La vidéo a déjà commencé

Exposition Bacon en toutes lettres, Centre Pompidou (affiche)

Cet hiver 2020, la rétrospective consacrée à Francis Bacon au Centre Georges Pompidou suscite une polémique au sujet de l’absence de cartels. Seules des vidéos projetées en fin de parcours constituent de la documentation en appui des œuvres exposées. L’art du vingtième siècle nous a plutôt habitués à maintenir de l’écriture, quand bien même la toile perdait son statut premier : les cimaises, les cadres et les coups de pinceaux se sont vues éclatés, réagencés dans un sans dessus-dessous. L’écriture s’est glissée comme fragment de journal ici, comme mots colorés par des néons, là. Les peintres abstraits ont pensé leurs gestes comme des écritures inédites, comme une super-calligraphie. Les Lettristes ont tenu la matérialité des signes au pied de la lettre. Quant au musée, il nous a d’abord saturé l’espace de textes informatifs et documentaires, de plaquettes mais également de recommandations pour guider notre visite, réfréner nos tentations de toucher les œuvres, ou d’utiliser nos portables. Ses avertissements ont cédé la place à des expériences immersives où le spectateur a lui-même été intégré pour faire des choses, participer. Le texte matériel a été prié de se faire plus discret, considéré comme un obstacle à la présence.

Pour autant, si le texte n’est pas directement visible, il circule en flux permanents sur les téléphones des visiteurs qui accèdent à des informations, reproduisent et diffusent les images et les commentent aussitôt, tout en échangeant des messages. Nous visitons ces lieux en images et en textes.

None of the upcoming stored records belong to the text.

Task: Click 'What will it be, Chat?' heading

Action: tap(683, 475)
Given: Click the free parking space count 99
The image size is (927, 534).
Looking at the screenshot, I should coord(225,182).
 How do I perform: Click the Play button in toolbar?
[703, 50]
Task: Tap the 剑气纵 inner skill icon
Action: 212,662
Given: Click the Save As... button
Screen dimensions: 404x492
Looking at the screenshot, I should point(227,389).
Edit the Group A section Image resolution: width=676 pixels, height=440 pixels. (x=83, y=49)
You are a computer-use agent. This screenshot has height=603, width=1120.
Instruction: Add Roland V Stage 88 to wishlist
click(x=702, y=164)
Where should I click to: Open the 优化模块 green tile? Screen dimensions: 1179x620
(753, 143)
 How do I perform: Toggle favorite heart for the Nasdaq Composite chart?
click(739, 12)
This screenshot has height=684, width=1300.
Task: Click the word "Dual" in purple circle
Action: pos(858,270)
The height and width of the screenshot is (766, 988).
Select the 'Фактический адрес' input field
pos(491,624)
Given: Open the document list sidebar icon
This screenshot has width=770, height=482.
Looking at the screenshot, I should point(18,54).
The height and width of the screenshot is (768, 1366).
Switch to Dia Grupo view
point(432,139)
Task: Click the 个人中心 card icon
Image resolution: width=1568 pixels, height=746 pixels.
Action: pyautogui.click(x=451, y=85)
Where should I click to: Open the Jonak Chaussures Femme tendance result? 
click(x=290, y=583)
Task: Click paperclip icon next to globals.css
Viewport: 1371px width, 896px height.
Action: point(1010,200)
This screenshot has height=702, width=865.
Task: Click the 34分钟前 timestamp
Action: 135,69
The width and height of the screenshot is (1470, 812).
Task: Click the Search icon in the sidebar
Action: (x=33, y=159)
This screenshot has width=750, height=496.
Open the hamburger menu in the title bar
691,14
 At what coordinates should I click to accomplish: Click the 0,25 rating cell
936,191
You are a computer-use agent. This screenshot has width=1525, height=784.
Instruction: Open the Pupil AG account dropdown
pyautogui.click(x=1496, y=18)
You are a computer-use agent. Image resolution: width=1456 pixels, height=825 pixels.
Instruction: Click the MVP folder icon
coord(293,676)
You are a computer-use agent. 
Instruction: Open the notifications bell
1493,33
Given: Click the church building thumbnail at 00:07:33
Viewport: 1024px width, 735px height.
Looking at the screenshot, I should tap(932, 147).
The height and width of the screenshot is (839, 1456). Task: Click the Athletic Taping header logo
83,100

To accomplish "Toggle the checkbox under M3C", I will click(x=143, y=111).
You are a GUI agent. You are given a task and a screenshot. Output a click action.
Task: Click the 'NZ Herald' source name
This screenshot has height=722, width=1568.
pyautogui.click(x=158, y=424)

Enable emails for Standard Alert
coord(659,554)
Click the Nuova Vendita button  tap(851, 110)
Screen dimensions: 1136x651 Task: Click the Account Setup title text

L’exposition Bacon a généré à elle seule un hashtag #cartelgate pour contribuer aux commentaires de textes sur l’absence de textes. Car on s’offusque lorsque l’écrit manque à sa place, comme on s’émerveille dès qu’il nous surprend en un lieu inattendu. Les façades de nos immeubles et murs se voient en une nuit recouverts de bandeaux blancs rendant visible un décompte de féminicides. Des formules politiques ramassées en lettres cursives noires côtoient des tags plus ou moins énigmatiques.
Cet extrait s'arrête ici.